Operaprima UmbriaEnsemble Equilibri dinamici Chiostro Accademia Belle Arti Perugia

Dedicatario di questa affascinante opera prima è l’Orchestra “I Solisti dell’Umbria”

Operaprima UmbriaEnsemble Equilibri dinamici Chiostro Accademia Belle Arti Perugia

Operaprima UmbriaEnsemble al Chiostro Accademia Belle Arti Perugia Con dodici Musei in diversi Municipi aderenti al circuito “Terre e Musei dell’Umbria” e con altrettante istallazioni distribuite in un arco di tempo da Giugno a Novembre 2016, Operaprima si presenta come uno degli eventi culturali più originali, articolati e qualificati della programmazione artistica dell’estate in Umbria.
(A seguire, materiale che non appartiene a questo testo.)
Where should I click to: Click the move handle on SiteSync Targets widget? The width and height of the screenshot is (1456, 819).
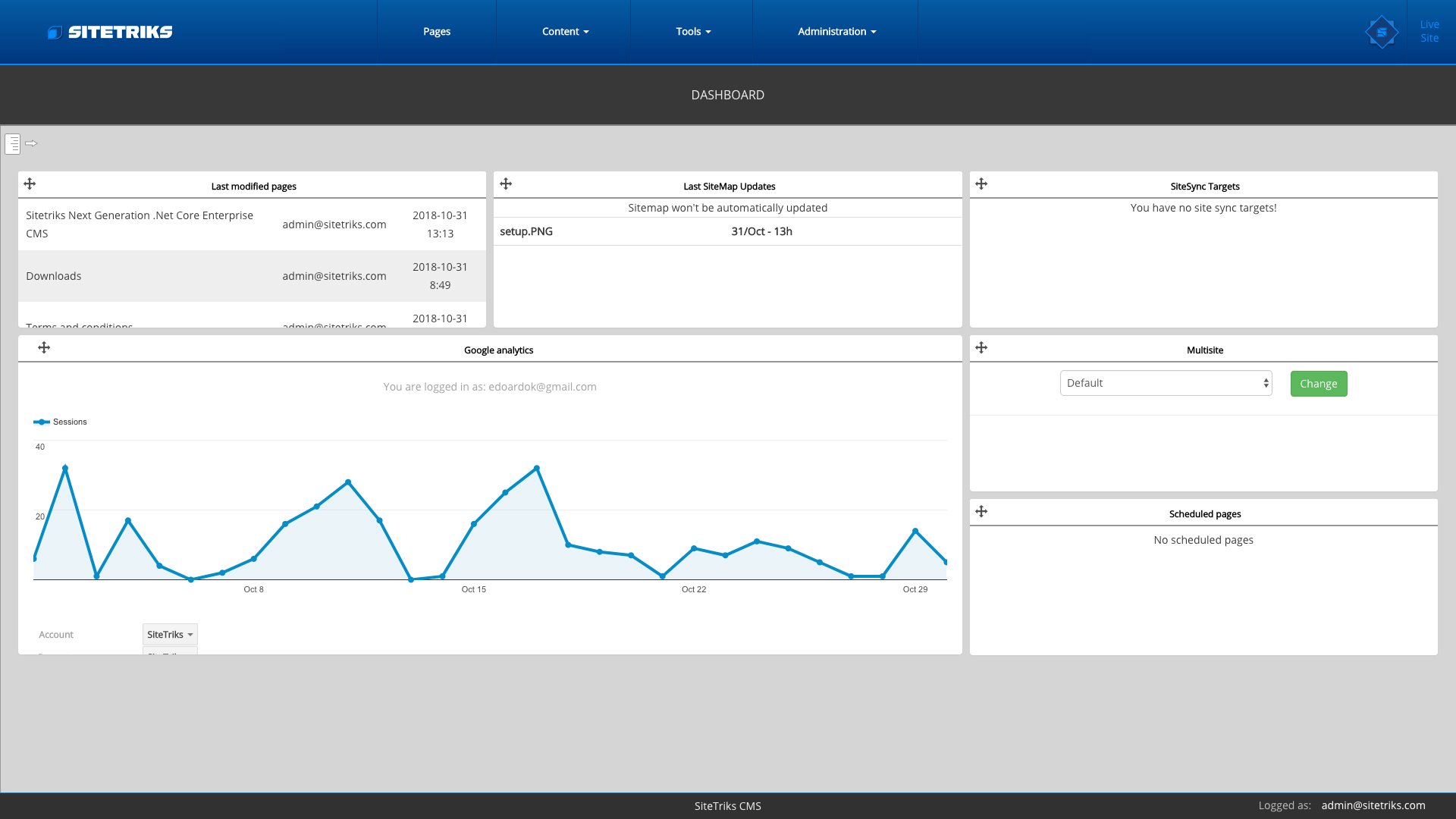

Nata dalla sinergia tra SistemaMuseo e l’Accademia di Belle Arti “Pietro Vannucci” di Perugia – fondata nel lontano 1573, storicamente seconda solo a quella di Firenze datata 1562 – Operaprima, che si giova della cura generale di Lucilla Ragni, è una rassegna di arte globale. Perché mette a confronto passato e futuro, con i Musei che si aprono a nuovi allestimenti, e le arti tra di loro, con le ragionate contaminazioni tra arti visive e Musica.

A Perugia, Venerdì 9 Settembre, con inizio dalle ore 21, il tredicesimo appuntamento della rassegna Operaprima merita una speciale attenzione: non solo perchè baciato dal caso numerologico, ma perché nello splendido Chiostro dell’Accademia di Belle Arti, a San Francesco al Prato, la contaminazione tra Arte e Musica farà sbocciare un’opera d’arte nuova, nuova musica ispirata al famosissimo capolavoro del Canova, “Le tre Grazie”, il cui gesso è presente nella Gipsoteca dell’Accademia, donato dallo stesso scultore.
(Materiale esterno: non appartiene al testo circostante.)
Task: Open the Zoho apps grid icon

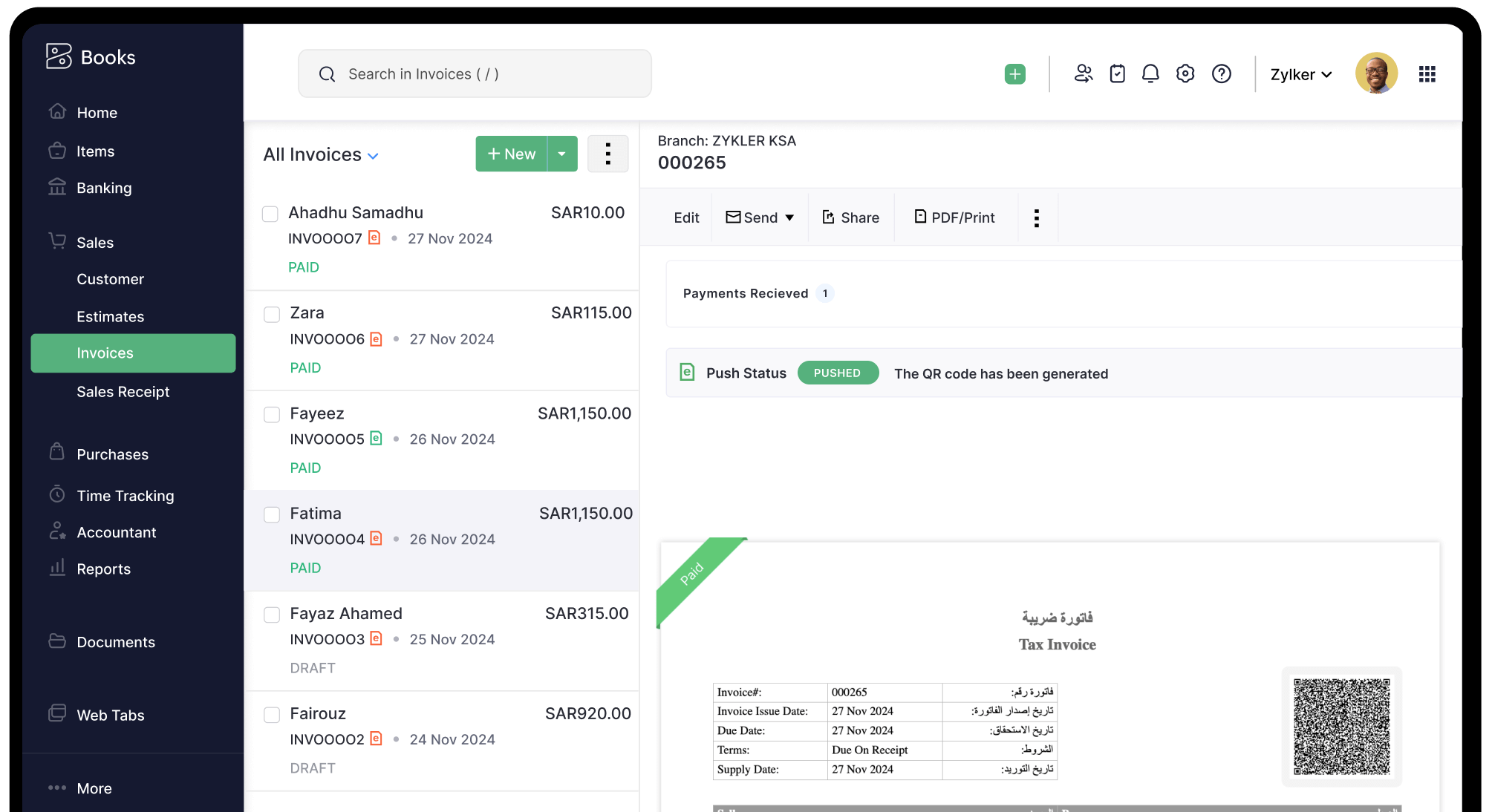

“Canova2016-Equilibri Dinamici” è il titolo del brano per Orchestra d’Archi che Carlo Pedini, compositore perugino noto anche per le sue opere commissionate da importanti Teatri italiani (La Scala di Milano, Arena di Verona..) e stranieri (Europa ed Asia) ha appositamente scritto per questo evento.

Nella sua scrittura, che rielabora sapientemente micro cellule di derivazione classica in un’architettura nuova e sorprendentemente vorticosa, “Canova2016” offre una prospettiva nella quale il confronto con le opere della nostra tradizione (Corelli, Vivaldi, Mozart..) è occasione per una lettura musicale rinnovata ed aperta a nuove prospettive. Dedicatario di questa affascinante opera prima, pulsante di ritmi e di sonorità coloratissime, è l’Orchestra “I Solisti dell’Umbria”, espressione orchestrale di UmbriaEnsemble, costituita da noti professionisti e giovani promesse del concertismo, che interpreta perfettamente nella sua stessa formazione il messaggio di continuità e novità che questa rassegna ispira.